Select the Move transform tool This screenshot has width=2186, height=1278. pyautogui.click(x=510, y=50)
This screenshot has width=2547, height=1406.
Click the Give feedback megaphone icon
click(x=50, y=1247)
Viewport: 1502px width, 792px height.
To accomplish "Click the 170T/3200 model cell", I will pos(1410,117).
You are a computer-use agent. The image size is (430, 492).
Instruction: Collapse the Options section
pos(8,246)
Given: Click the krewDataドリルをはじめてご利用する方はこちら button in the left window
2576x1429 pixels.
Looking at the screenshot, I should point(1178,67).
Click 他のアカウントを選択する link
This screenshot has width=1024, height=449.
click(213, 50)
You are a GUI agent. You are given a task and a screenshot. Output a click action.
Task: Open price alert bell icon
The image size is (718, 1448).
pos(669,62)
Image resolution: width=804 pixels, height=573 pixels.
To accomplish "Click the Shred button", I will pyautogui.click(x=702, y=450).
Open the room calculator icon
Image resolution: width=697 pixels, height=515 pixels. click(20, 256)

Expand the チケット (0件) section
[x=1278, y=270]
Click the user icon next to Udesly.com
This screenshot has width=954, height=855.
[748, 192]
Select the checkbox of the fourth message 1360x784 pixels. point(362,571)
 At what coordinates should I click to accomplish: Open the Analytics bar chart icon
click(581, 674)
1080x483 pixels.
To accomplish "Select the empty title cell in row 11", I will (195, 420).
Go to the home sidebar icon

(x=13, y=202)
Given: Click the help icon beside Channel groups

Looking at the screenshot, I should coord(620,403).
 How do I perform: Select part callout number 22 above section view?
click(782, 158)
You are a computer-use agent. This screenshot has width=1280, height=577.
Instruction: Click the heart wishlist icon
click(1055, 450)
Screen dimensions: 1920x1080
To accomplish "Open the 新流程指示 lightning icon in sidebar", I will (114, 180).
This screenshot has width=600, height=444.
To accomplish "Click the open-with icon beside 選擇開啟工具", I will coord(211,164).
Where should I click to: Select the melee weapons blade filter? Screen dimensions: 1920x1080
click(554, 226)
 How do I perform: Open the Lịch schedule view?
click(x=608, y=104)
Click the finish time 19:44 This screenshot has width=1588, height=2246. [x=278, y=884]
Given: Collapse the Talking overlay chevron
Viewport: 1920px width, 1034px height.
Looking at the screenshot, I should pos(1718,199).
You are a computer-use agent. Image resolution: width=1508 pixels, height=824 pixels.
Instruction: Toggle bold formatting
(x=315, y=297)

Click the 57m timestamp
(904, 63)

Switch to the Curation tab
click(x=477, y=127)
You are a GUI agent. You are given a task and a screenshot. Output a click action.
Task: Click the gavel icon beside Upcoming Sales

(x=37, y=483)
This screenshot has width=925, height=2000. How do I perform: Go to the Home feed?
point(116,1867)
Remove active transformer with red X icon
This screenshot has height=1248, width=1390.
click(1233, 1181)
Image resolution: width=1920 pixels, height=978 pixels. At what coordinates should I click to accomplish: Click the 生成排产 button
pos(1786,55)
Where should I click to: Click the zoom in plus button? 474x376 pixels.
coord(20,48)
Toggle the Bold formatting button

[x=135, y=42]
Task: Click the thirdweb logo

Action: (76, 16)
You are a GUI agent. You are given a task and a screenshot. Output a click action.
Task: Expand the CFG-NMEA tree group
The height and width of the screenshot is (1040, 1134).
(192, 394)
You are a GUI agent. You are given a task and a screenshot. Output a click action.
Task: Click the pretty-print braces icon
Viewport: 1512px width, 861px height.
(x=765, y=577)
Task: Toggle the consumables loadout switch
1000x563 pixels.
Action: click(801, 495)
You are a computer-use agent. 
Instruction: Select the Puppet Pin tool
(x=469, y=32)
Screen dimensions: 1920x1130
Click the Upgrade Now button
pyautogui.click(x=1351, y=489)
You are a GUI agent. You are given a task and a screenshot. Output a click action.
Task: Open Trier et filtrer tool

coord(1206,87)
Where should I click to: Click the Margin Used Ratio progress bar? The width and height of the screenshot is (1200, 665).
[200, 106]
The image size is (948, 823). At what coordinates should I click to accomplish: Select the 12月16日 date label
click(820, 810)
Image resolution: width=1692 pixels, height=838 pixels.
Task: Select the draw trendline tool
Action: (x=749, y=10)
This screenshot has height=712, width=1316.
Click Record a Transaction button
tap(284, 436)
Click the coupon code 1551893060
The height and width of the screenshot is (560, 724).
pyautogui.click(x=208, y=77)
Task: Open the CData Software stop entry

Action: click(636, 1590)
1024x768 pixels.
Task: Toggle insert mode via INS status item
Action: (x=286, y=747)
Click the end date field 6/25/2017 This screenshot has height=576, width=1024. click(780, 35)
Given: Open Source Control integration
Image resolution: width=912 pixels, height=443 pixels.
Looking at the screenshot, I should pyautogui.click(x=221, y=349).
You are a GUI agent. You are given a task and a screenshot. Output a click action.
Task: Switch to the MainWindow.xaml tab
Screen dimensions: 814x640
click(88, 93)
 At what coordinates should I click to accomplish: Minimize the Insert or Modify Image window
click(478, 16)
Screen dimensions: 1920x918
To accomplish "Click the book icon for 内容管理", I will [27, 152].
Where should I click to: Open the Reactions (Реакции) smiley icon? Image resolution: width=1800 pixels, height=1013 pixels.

★ ★ ★ ★

> Exercise requirements:
Starting with the first line of the rows, reproduce each line verbatim, stopping after the line that contains "I will pos(1410,117).".

> Solution for this task:
Select the Move transform tool This screenshot has width=2186, height=1278. pyautogui.click(x=510, y=50)
This screenshot has width=2547, height=1406.
Click the Give feedback megaphone icon
click(x=50, y=1247)
Viewport: 1502px width, 792px height.
To accomplish "Click the 170T/3200 model cell", I will pos(1410,117).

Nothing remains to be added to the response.